Why We Shouldn’t be ‘Navigating’ Cultural Boundaries

Why We Shouldn’t be ‘Navigating’ Cultural Boundaries

Culture defines almost every aspect of our daily lives: how we raise our children, how we respond to adversity, and how we build our communities and our social circles. But culture also plays an important role in defining our workplaces.  

The original title of this blog was going to be “How do we sensitively navigate cultural boundaries?”. However, after giving this some thought, I realize that the key to unlocking cultural acceptance and inclusion is often not sensitivity, but rather tolerance, empathy and genuine interest.  

When it comes to effective and transparent leadership, we cannot allow ourselves to be bogged down by bias, cliché, or stereotyping. Not all Indian people love spicy food. Not all Afrikaans men like rugby. Not all English people watch football. The list goes on. Lazy, presumptive thinking is harmful and has the ability to create a toxic environment.   

Thinking outside cultural boundaries 

What is it then that allows some of us to think outside our own narrow cultural boundaries and decode complex cross-cultural interactions? 

Cultural intelligence or CQ is defined in the Harvard Business Review as: ‘an outsider’s seemingly natural ability to interpret someone’s unfamiliar and ambiguous gestures the way that person’s compatriots would.’ 

CQ is a vitally important aptitude and skill that gives us the self-control to think before acting and to suspend judgment.      

So, rather than simply navigating cultural differences in our personal lives (and, by extension, in the workplace), there are 4 key behaviors to consider when adapting to and working effectively with different cultures:  

1 – Take a genuine interest  

It should go without saying: if you want someone to respect your culture – respect theirs. If you want someone to know your culture – learn about theirs. Take time, listen, observe and inquire about those around you. The higher your interest, the more you will be equipped to connect successfully with people from different cultures.  

Ask yourself what your level of motivation and interest is when faced with cultural diversity. People can always sense when your interest is genuine and, while most will be willing to share their culture with others, many will rarely waste their time on people who have little or no interest in who they really are.    

I would encourage everyone to take a stab at taking a genuine interest in a colleague, peer or teammate from a different culture and see if it results in creating a more robust connection.  

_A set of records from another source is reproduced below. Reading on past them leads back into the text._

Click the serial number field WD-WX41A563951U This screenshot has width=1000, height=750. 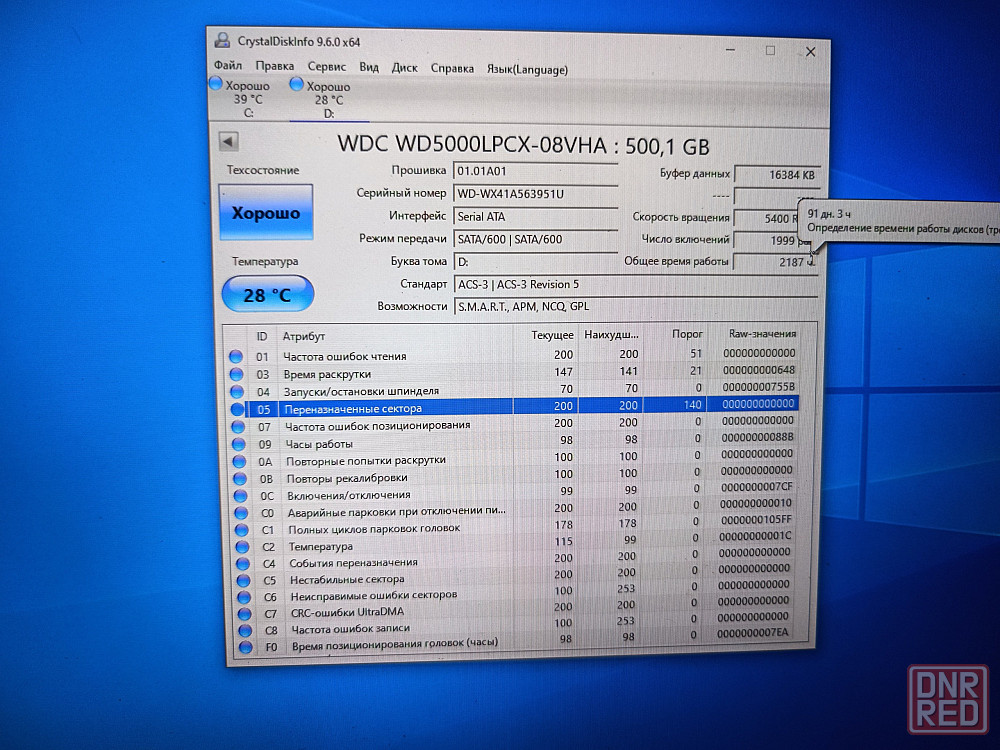(x=535, y=194)
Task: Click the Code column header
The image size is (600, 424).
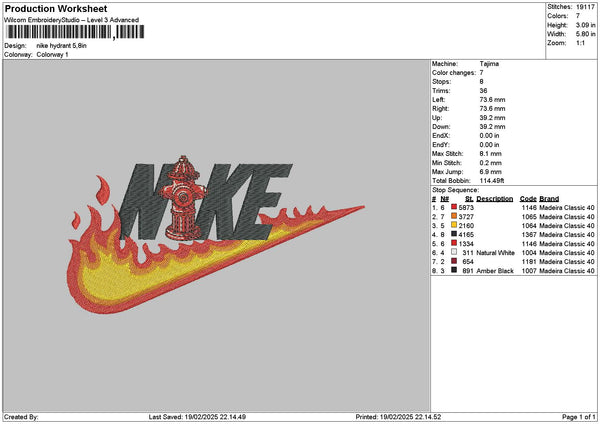Action: 528,198
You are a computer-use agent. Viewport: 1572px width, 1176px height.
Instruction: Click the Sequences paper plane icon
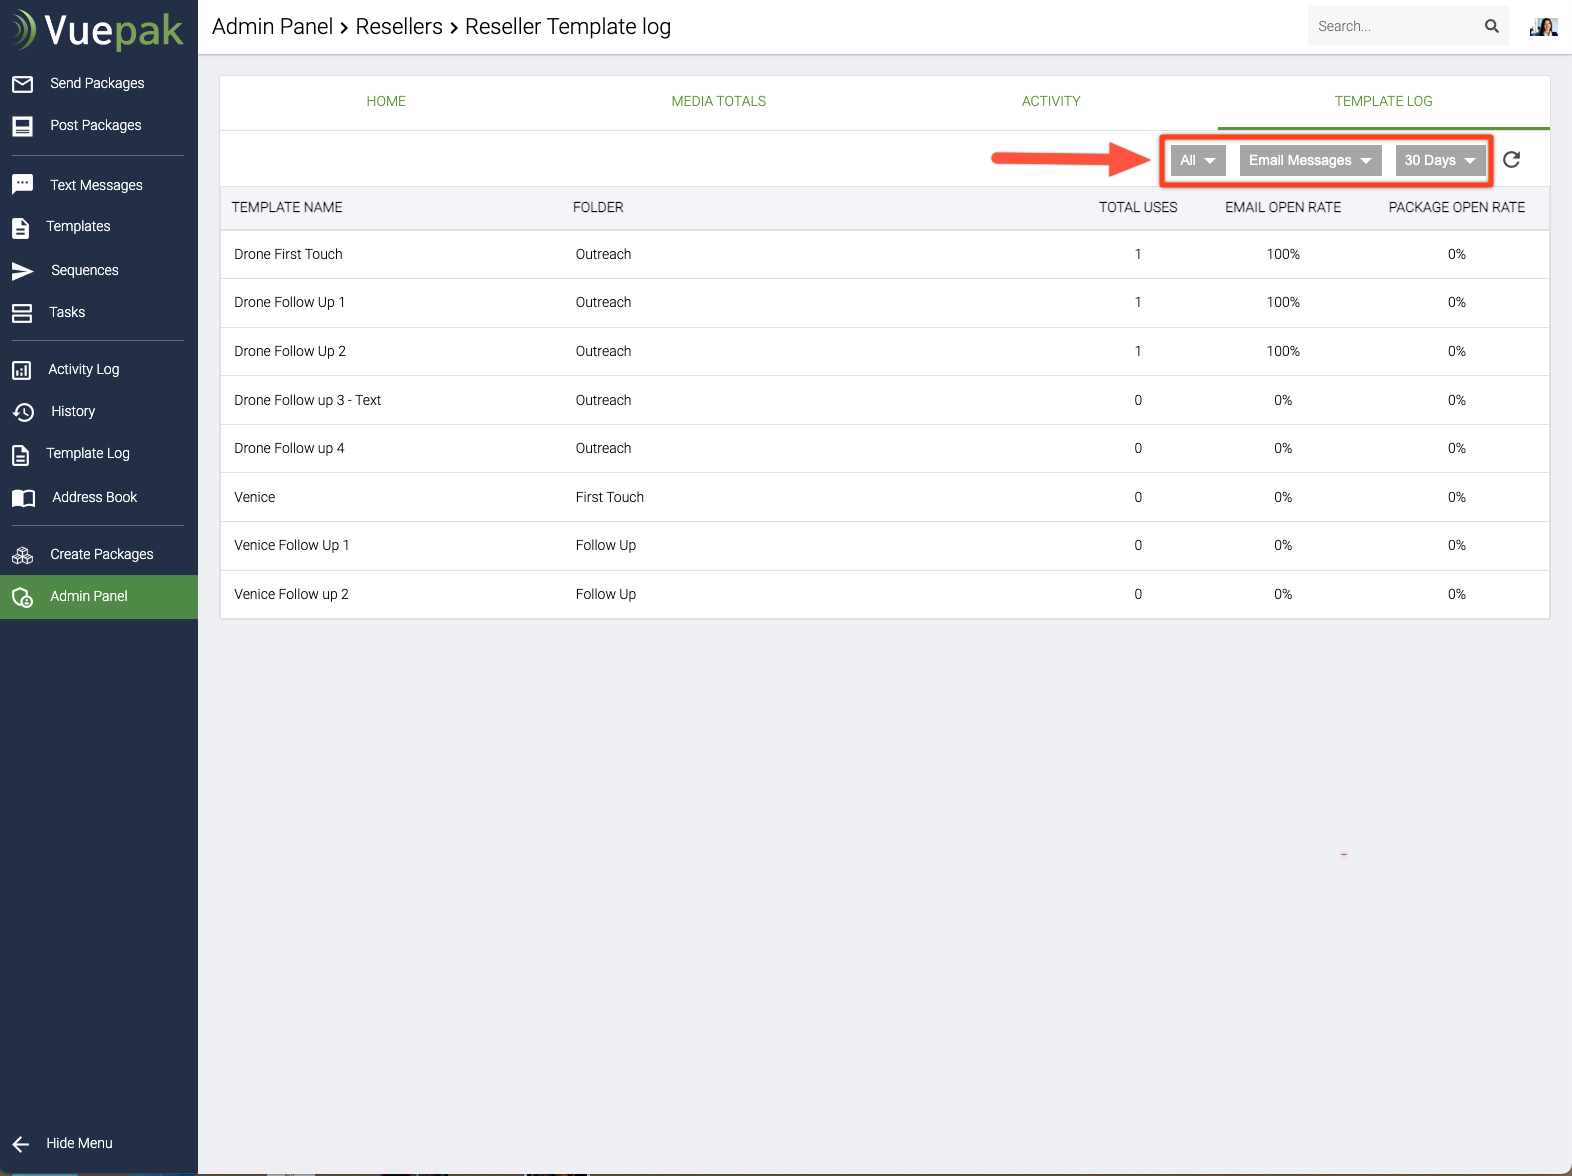pos(22,271)
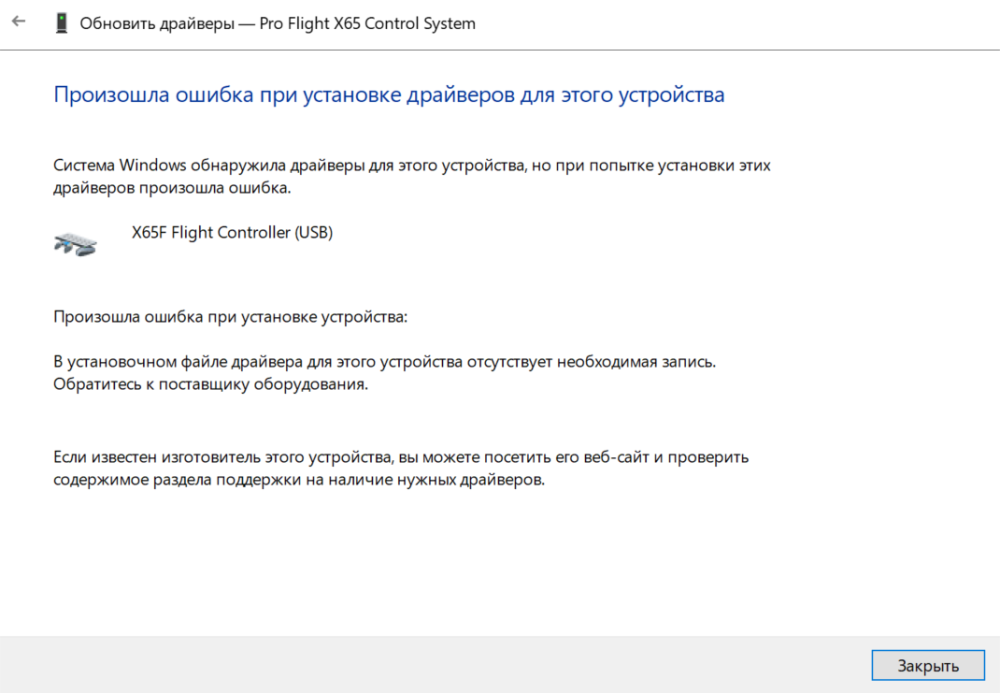
Task: Click 'Обновить драйверы' in the window title
Action: (158, 23)
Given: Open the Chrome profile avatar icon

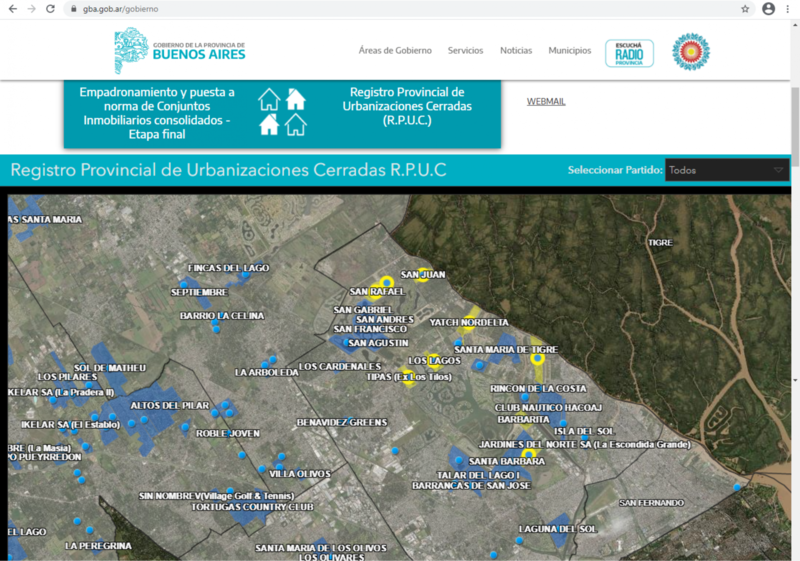Looking at the screenshot, I should coord(768,9).
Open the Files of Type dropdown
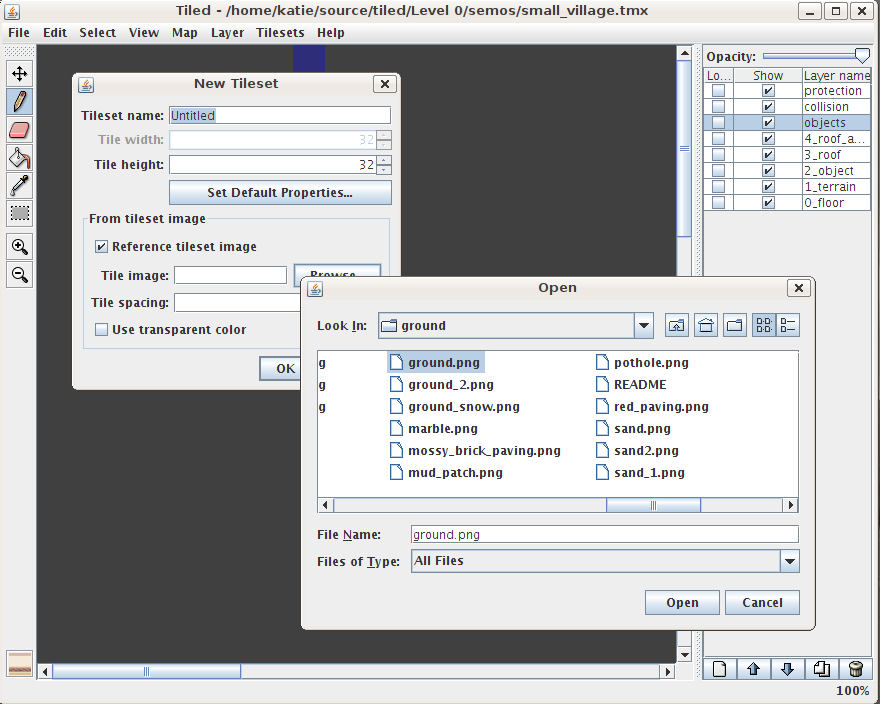This screenshot has width=880, height=704. (x=790, y=561)
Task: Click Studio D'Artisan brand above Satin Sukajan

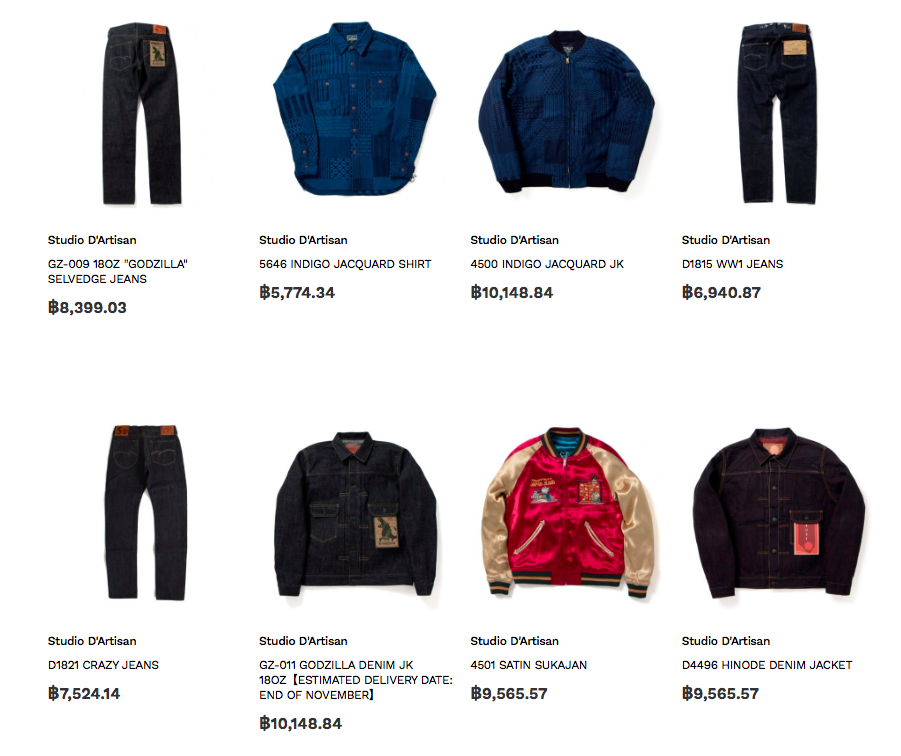Action: pyautogui.click(x=514, y=641)
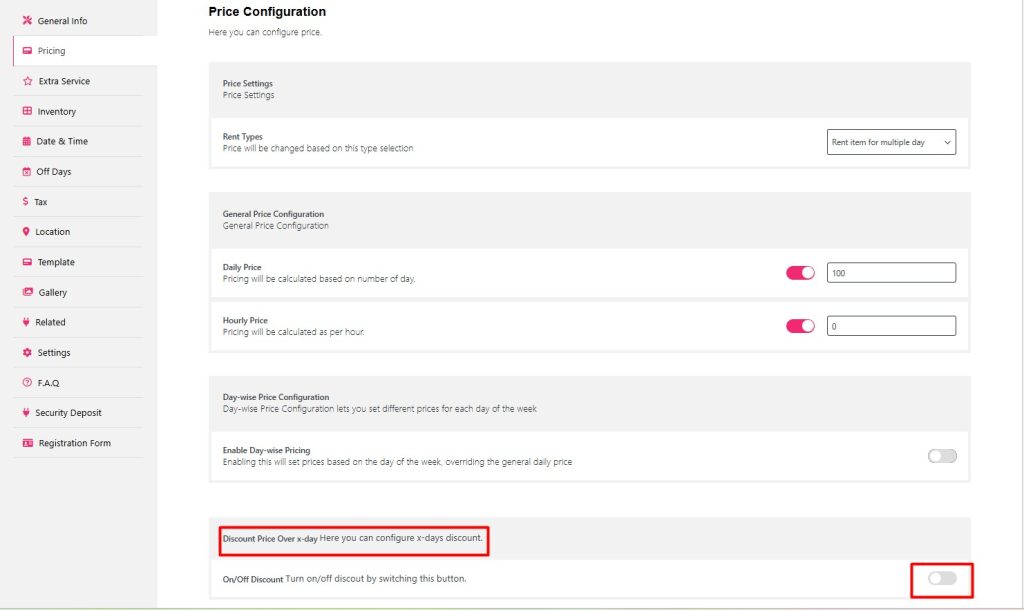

2 – Listen more than you speak 

Mint’s Head of Brand, Sugeshni Subroyen, “Genuine curiosity is at the root of all discovery. There is so much richness and inspiration that can be gained from listening to and connecting with people from different cultures. Also, diverse cultural perspectives can inspire creativity and drive innovation. The key to success in connecting with people from different cultures is that you seek to understand before you are understood.”  

The most important underlying aspect of dealing with people from different cultures is to remember that we all deserve to be treated with respect and human dignity.  

3 – Embrace differences 

As the French would say, “Vive la difference!” Used to express appreciation for diversity, this slogan sums up Mint’s stance on cultural differences.  

Lauren Clark, Mint’s Head of People, is passionate about cultural diversity and inclusivity.  

In her own words, “At Mint we are very intentional about our approach to creating an inclusive workplace. The term ‘sensitively’ conjures up images of walking on eggshells; this is not the Mint way. We are big and bold when it comes to embracing and celebrating our differences. We do not simply highlight cultural distinctiveness. True to our vision of creating a better tomorrow, we work hard to create a safe space for all our employees to thrive.”  

4 –  Learn, learn, learn 

Our individual cultural values determine how we see our world. Understanding our own culture, and how it shapes our behavior, is an important part of becoming culturally aware. To learn about and appreciate other cultural values begins with an understanding of our own.  

Ask yourself: In my culture how do we deal with leadership, teamwork, deadlines, time, etc? The more you look at your own values, the easier it becomes for you to appreciate the differences that exist in other cultural values. Take the time to learn from others about their own cultural values. 

Brian Masilela started with Mint as an Intern straight out of university. He has since joined the Finance Team as a Finance Clerk. His experience in the team has given him the opportunity to work with a diverse group of people. 

“Working so closely with people from different backgrounds and learning about their culture has given me an insight into their beliefs and ways of thinking. I have also been given the freedom to stay true to my own culture as the company recognizes my role in my family and community outside of the workplace.”  

In conclusion 

Research suggests that a few years ago, workplace culture was the number one reason an employee joined an organization. Today, psychological safety has replaced the number one slot, with culture dropping down a few places.  

People want to work without fear, they want to feel part of something bigger, and they want to be free of the negative consequences of perceived fundamental differences. Mint’s people-first policy ensures that our people feel safe, valued, and recognized – regardless of culture, creed, race, sexual orientation or gender. It’s simple really: treat everyone the way you want to be treated. Problem solved.